Flint cocked the shotgun. “Nah. See, we got a deal. You give us safe passin’. And you admit what you did to Mark. In front of your club.”
I laughed. “You think I’m scared of a confession?”
“Don’t matter if you’re scared,” Brent said. “Let your club see what kind of monster you really are. But we’re taking the girl and your new mate. Looks like you saved me the trouble of turning her.”
Birdie moved, so fast I barely saw her. One second she was beside me. The next she was on Flint, teeth bared, claws diggin’ into his neck.
He screamed.
Brent dropped Emma.
I lunged.
Everything went red.
A bullet hit me, but I tackled him into the mud, fists flyin’, rage pourin’ outta me like a river in flood. He swung back, knife slashin’ across my shoulder.
Didn’t matter.
He wasn’t walkin’ outta this.
“You don’t get to breathe the same air as her,” I snarled, punchin’ him hard enough to hear bones crack. “You don’t get to exist in the same goddamn world. ”
He spat blood in my face. “You’re just like me, wolf.”
“No,” I growled. “I don’t hurt women. I don’t steal children. And I sure as hell don’t betray my pack.”
I reached down and pulled.
Snapped.
Brent’s scream was sharp, high-pitched, and then it cut off.
He was done.
I stood, chest heavin’, covered in blood.
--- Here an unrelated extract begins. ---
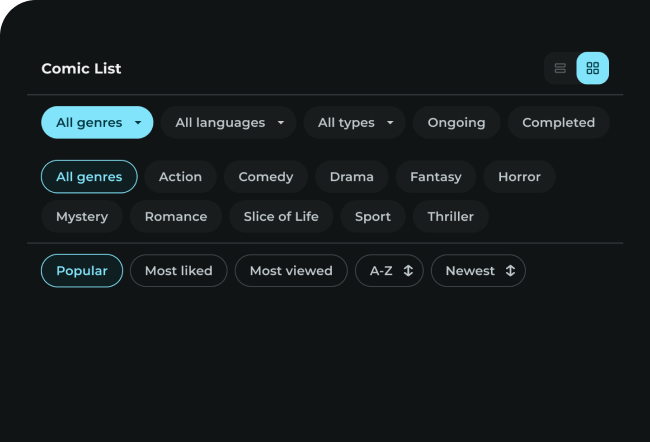Choose the Comedy genre

pyautogui.click(x=265, y=177)
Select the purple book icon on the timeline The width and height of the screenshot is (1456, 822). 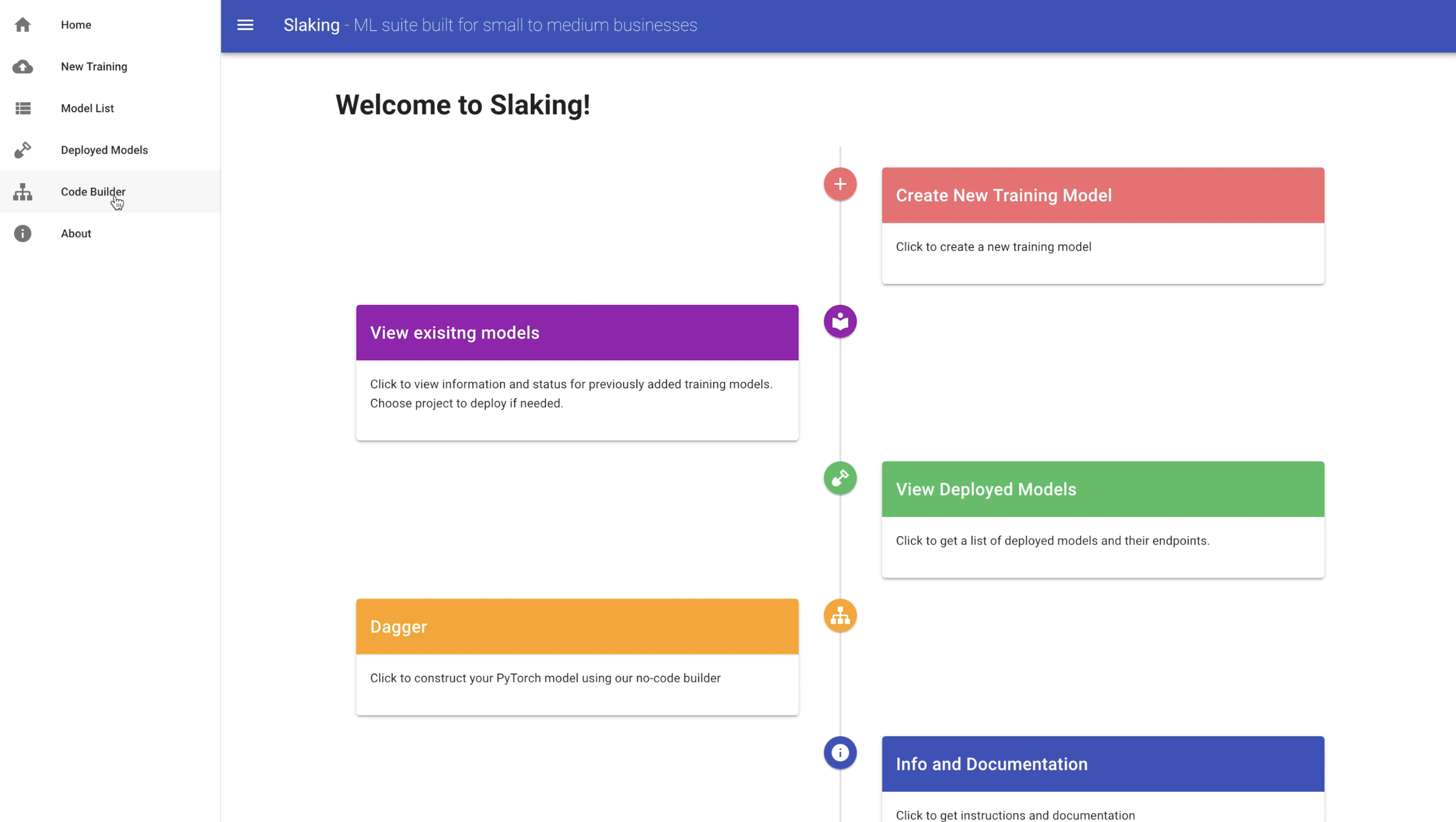(840, 321)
Flint was gone, run off or dead, I didn’t care.
Emma was sobbin’ in Birdie’s arms. She’d shifted back and was whisperin’ to Emma, soft and gentle, rockin’ her like a mother would.
I came to them, kneelin’.
Birdie looked up at me.
“You okay?” I asked.
“No,” she said. “But I will be.”
We locked eyes.
We were in this together now.
Bonded by blood, by instinct, by war.
The club would come soon.
But for now?
We had each other.
Behind us, the sound of motorcycles roared as Knox and the others arrived, too late for the worst of it but just in time to see the aftermath.
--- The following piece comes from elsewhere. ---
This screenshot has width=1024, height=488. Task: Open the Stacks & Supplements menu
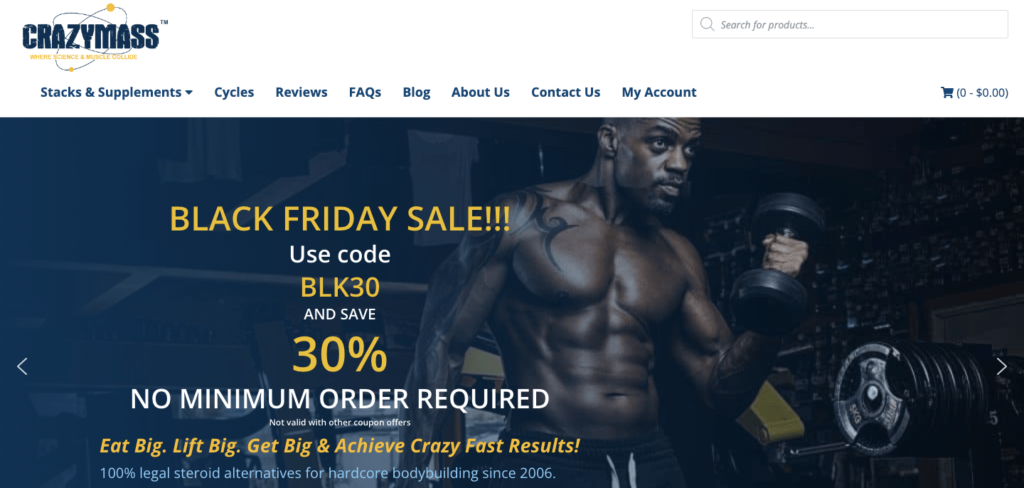(116, 92)
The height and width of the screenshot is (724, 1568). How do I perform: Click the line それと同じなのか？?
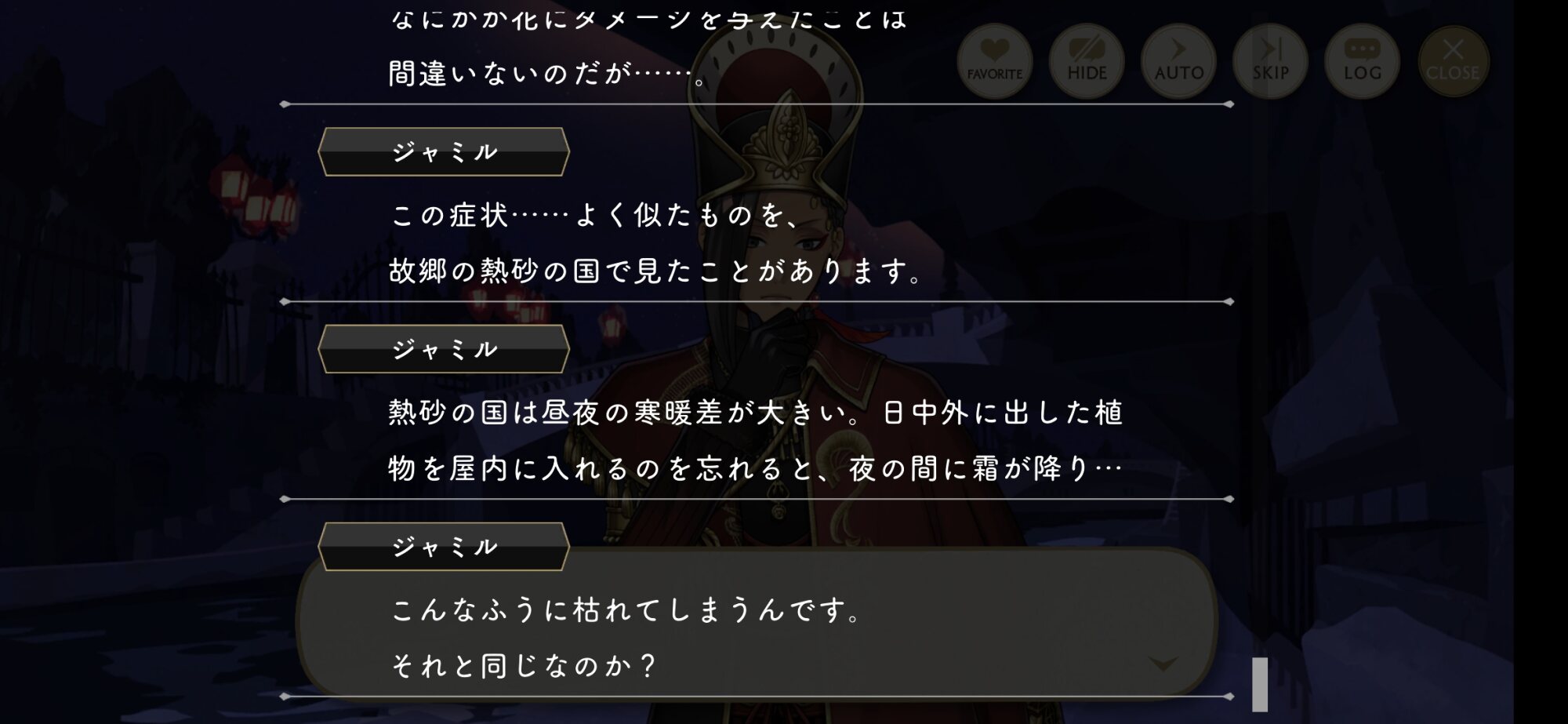point(523,666)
Smokey kicked Brent’s limp body, and Chevy grabbed him by the collar.
“You’re done,” Smokey snarled.
Knox swept in, eyes goin’ to Emma first, then Birdie, then me. “What the hell happened?”
I looked down at the blood on Birdie’s hands. On mine.
“Blood feud,” I said. “And we won.”
I barely remembered gettin’ out of those woods. Everything after I was shot, blurred into sirens and Birdie’s ragged breath in my ear as I held her tight to me in the back of Knox’s truck. She was shakin’. Covered in dirt and blood, some of it hers, most of it mine, and her eyes were glazed over like she was half here, half somewhere deep inside herself.
Emma was cradled in Eliza’s arms up front, sobbin’ against her mama’s chest, her little hands clingin’ to her like a lifeline. Knox drove like the devil was chasin’ us, and for once, I was grateful he didn’t say a damn word.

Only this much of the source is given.